Your immediate issue here is lazy language. The “god of a room” is an entirely different concept to the “omnipotent god”. Simply using the same word for them doesn’t change that in any way and logically proving the existence of one would not prove the existence of the other.
 

Skwim

Veteran Member
the file is in the beginning of the thread
I see.

In answer to your comment, "You are just so liking the godless nonsense. That is why you dislike my paper."
No, I dislike your paper because it's poorly constructed and written, and almost unreadable. In fact, so poorly written that it's obvious English is not your primary language, which should have told you that it would be wise to get it edited by someone fluent in English. But aside from this, many of your statements are simply irrelevant and incoherent (to put it nicely) and have no place in a paper purporting to be an abstract that "unites Religion and Science." (And I suggest you look up the meaning of "abstract.")

For instance, what is a remark such as "Anyone, who groundlessly disagrees with a proof (or publiclydoubts it; what ever proof, like in mathematics) is the liar" doing in an an abstract on the methodology of science? Frankly, this is just stupid.
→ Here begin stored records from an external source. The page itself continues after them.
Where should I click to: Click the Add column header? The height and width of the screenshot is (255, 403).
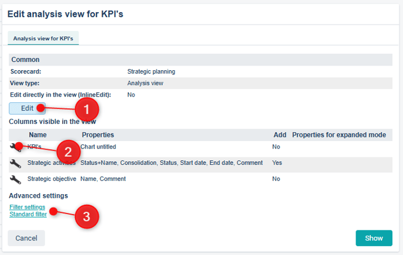tap(280, 135)
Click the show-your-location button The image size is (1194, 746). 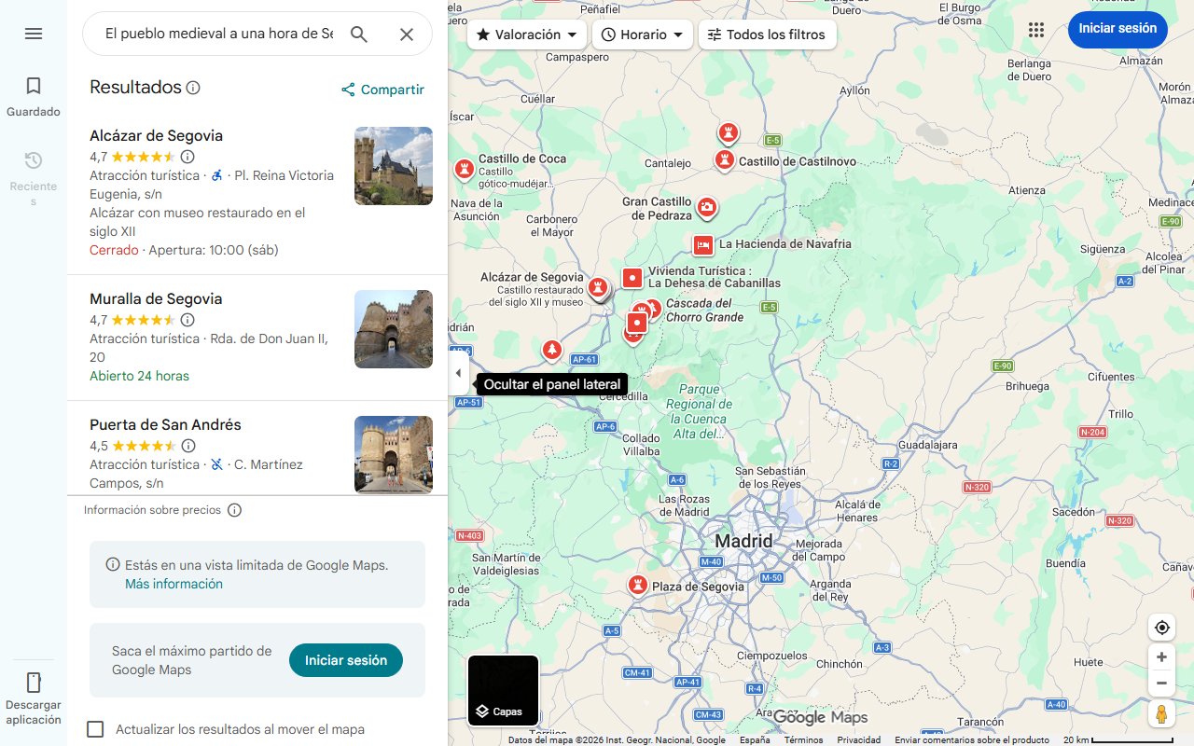(x=1161, y=628)
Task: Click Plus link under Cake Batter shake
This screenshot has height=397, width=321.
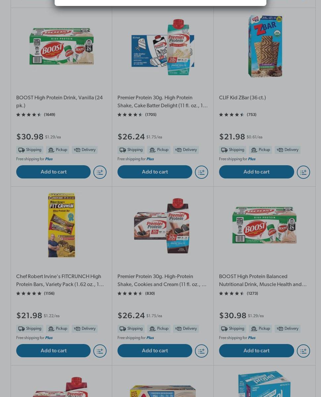Action: [x=150, y=159]
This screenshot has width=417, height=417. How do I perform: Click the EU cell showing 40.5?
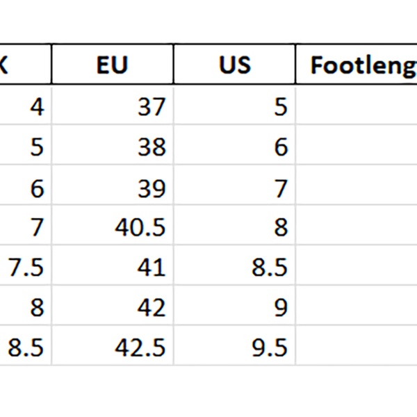(x=113, y=227)
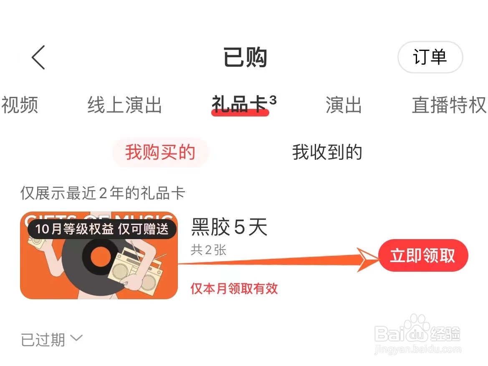488x366 pixels.
Task: Expand the 已过期 section
Action: (52, 339)
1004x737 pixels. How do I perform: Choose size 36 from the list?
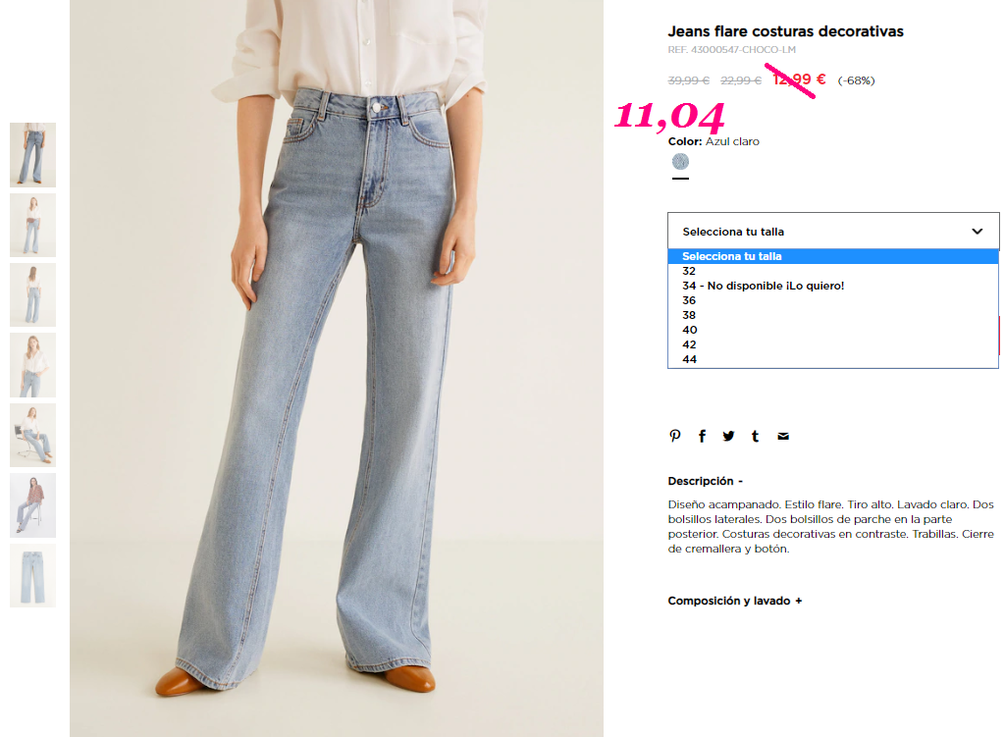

Or your incoherent, "We know God's True objective opinions through the conscience, latter anyone (including atheists) has, because the God of Absolute Truth is telling him, that, e.g., 2 + 2 = 4."

To say nothing about including a picture of yourself.
facepalm-gesture-smiley-emoticon.gif
Honestly, questfortruth, I doubt you ever went to the University of Tartu, or any university for that matter.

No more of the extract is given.